STIPE: Not doing a good job at all. LA was where I went when I had grown weary of New York in the early ’90s. I followed my best friend, who I mentioned earlier as not liking “Binky The Doormat,” to Los Angeles and settled there for a while. It presented me with this whole new perspective on the American West — this whole mythology of how the West was won and where it got us. It’s pretty ripe material for sure, especially with those gumshoe detective novels of the 1940s. I was just following through from a writing perspective, but historically there’s a lot to reflect on and a lot to pull from.

Is “New Test Leper” related to that? Those lyrics are so embedded in those awful TV shows of the ’90s.

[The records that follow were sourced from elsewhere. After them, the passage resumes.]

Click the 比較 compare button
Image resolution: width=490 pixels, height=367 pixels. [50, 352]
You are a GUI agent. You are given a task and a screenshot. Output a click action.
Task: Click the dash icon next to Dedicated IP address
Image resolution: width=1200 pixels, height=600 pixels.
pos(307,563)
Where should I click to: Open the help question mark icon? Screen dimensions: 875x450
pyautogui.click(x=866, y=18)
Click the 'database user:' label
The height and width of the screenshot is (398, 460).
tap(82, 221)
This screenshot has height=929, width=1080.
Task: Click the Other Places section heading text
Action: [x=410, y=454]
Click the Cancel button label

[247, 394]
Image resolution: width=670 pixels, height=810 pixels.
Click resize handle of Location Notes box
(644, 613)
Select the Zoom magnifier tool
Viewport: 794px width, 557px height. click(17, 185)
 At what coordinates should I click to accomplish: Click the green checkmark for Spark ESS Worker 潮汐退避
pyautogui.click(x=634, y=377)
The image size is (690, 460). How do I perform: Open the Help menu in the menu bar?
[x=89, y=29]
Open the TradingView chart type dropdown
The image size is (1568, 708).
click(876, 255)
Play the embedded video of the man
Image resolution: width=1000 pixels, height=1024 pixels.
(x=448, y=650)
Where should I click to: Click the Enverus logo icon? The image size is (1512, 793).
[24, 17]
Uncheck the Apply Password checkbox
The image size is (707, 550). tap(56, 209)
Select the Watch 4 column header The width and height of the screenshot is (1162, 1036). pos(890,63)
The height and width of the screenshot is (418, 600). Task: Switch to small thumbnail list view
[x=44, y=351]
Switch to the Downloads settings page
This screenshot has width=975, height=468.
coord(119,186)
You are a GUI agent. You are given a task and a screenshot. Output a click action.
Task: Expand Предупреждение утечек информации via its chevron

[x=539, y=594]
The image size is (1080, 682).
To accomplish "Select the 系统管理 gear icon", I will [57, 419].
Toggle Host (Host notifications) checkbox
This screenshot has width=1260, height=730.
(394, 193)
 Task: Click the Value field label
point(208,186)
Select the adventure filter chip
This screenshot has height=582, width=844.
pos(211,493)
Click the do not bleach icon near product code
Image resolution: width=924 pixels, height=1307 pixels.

STIPE: The song was written in Seattle, but it was based in New York. But it could be anywhere. I wrote that character, who I’ll call Guy, at a very different time, and I’ll use a today term to describe them and how he or she might identify if we were talking about them 25 years on — but what a beautiful place we find ourselves in in the 21st century, when we have a greater understanding of gender fluidity and identity fluidity in terms of sexuality and desire. When “New Test Leper” was written, that wasn’t regarded as much as it is now — or at least not in the ways that it is now. In that lyric you find yourself inside their head acknowledging that they’re trapped in this moment of complete misunderstanding. It’s really sad.

When I wrote the lyric at the end, I wrote that line “What a sad parade” and repeated it. And I realized I had stolen it from Vic Chesnutt. So I called Vic up on the phone and said, I think I lifted a lyric of yours. And he’s like, “Well, tell me what it is.” I read it to him and he exclaims, “That’s not mine! That’s yours!” But it sounds like such a Vic line. I mean, it’s very clearly influenced by the vernacular that he was pulling from in his own work. So I guess I absorbed some of that into my own work.

Do you think about those characters much anymore? Do you ever wonder what they might be doing 25 years later?

STIPE: If that person in “New Test Leper” is alive today, they might feel justified for their actions on that talk show that day. Everyone else just looks clueless, staring at the floor. But there was such a pure beauty to what they were attempting to offer a bunch of people who didn’t understand. They needed some clarity and some guidance. There’s a camera move that a lot of directors use to indicate a moment of clarity, where they rack in: The camera pulls back as the lens racks forward. So you get this feeling of being sucked backwards while also recognizing what’s in front of you. If I close my eyes, that’s what a lot of these songs are doing — they’re wanting move forward and they’re wanting to leave these cathartic moments of realization. There are 14 little movies on this record, is how I see it. Great music for me has always been incredibly cinematic. I close my eyes and I see things more than I hear them. That’s very moving to me. I interpret everything through my emotions, which is a nice way to move through the world, I have to say.

New Adventures In Hi-Fi (25th Anniversary Edition) is out 10/29 on Craft.